=== Begin Enclosure ===

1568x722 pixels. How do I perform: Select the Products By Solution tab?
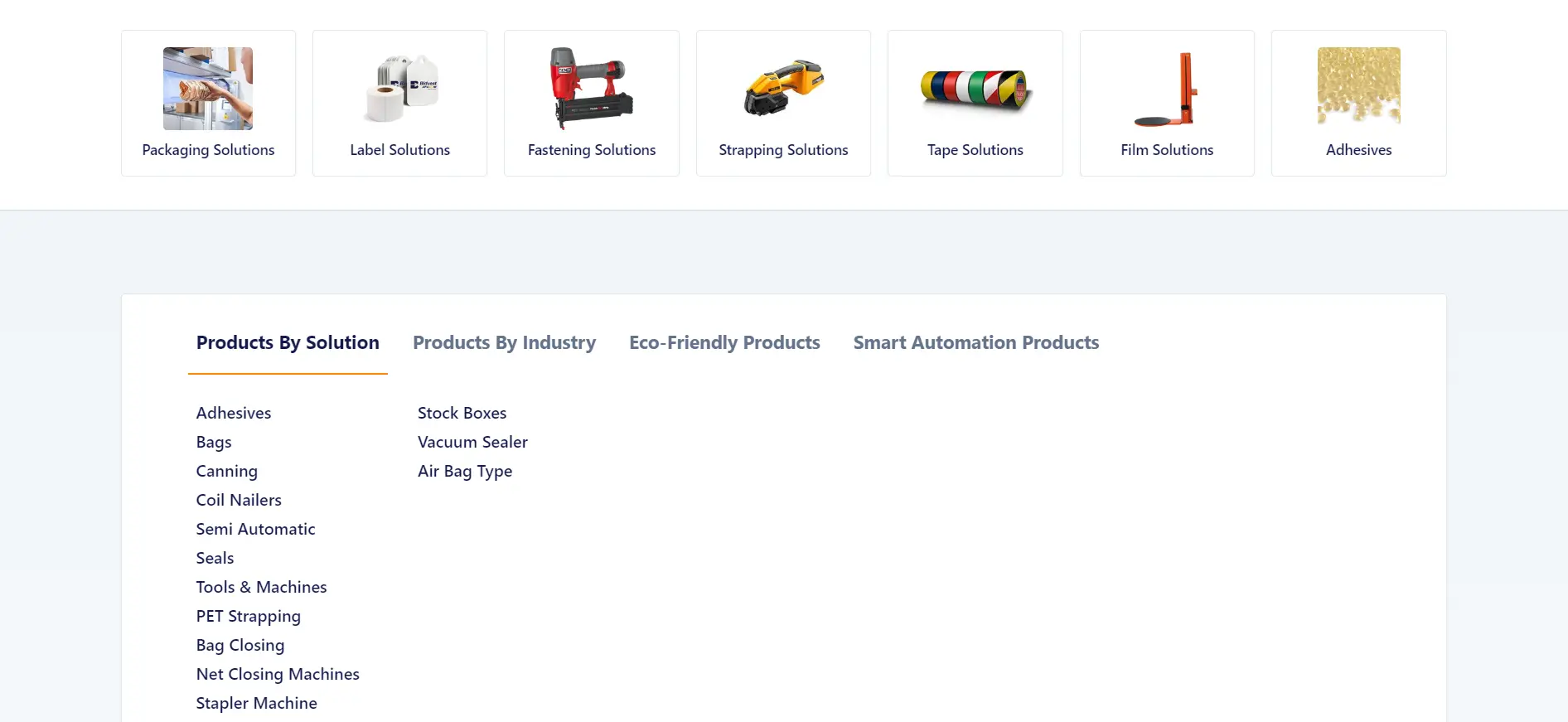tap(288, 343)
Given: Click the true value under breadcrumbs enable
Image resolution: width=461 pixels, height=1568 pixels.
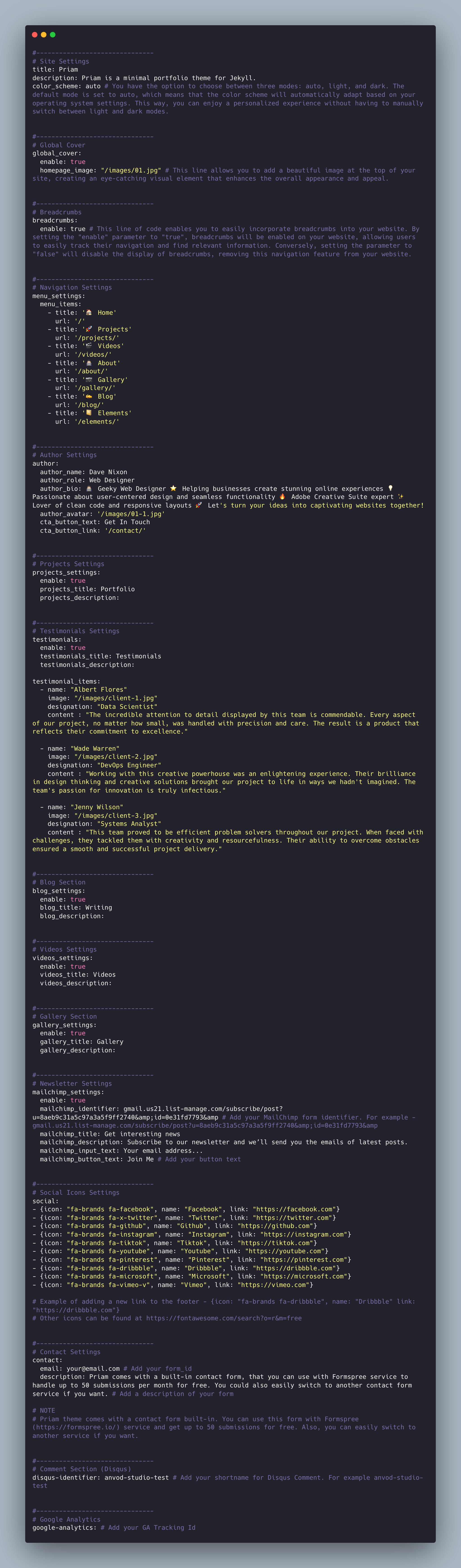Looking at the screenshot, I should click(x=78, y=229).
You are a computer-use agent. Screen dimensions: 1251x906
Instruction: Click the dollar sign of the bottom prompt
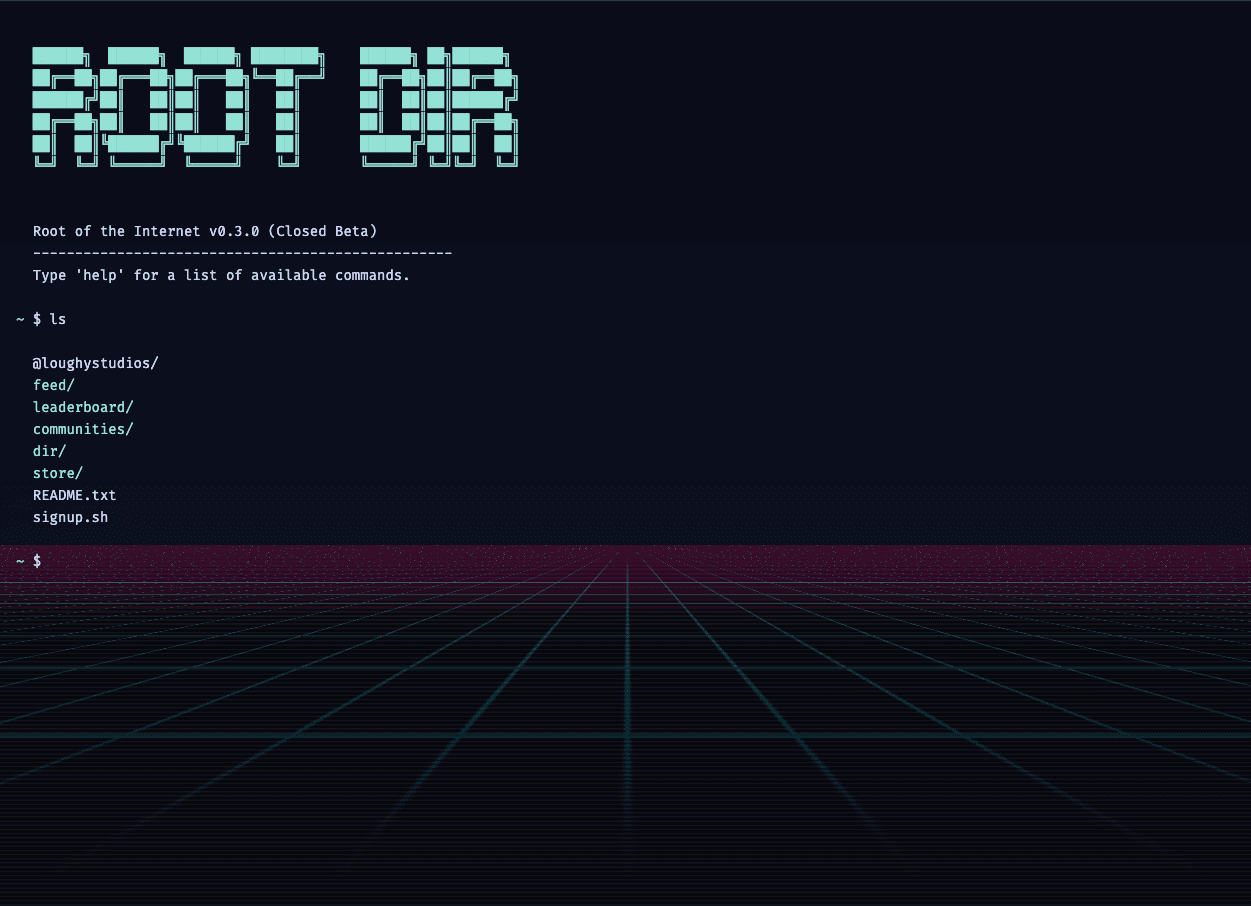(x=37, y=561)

=== End Enclosure ===
=== Begin Enclosure ===

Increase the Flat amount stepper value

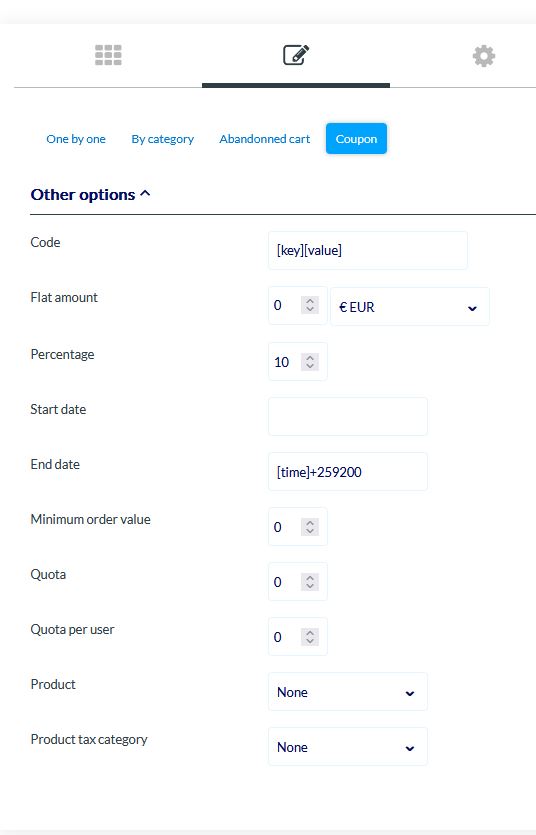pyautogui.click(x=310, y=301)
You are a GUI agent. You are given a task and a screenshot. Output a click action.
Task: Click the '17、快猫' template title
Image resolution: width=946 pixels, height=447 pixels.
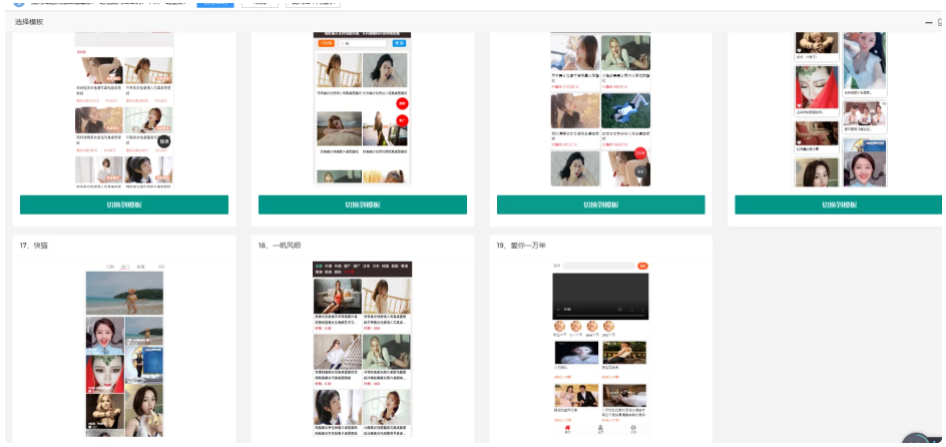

=== End Enclosure ===

— EXERCISE REQUIREMENTS —
What is the number of lines in the records above that include the word "agent"? Reply with that number and nothing more.

— EXERCISE RESPONSE —
2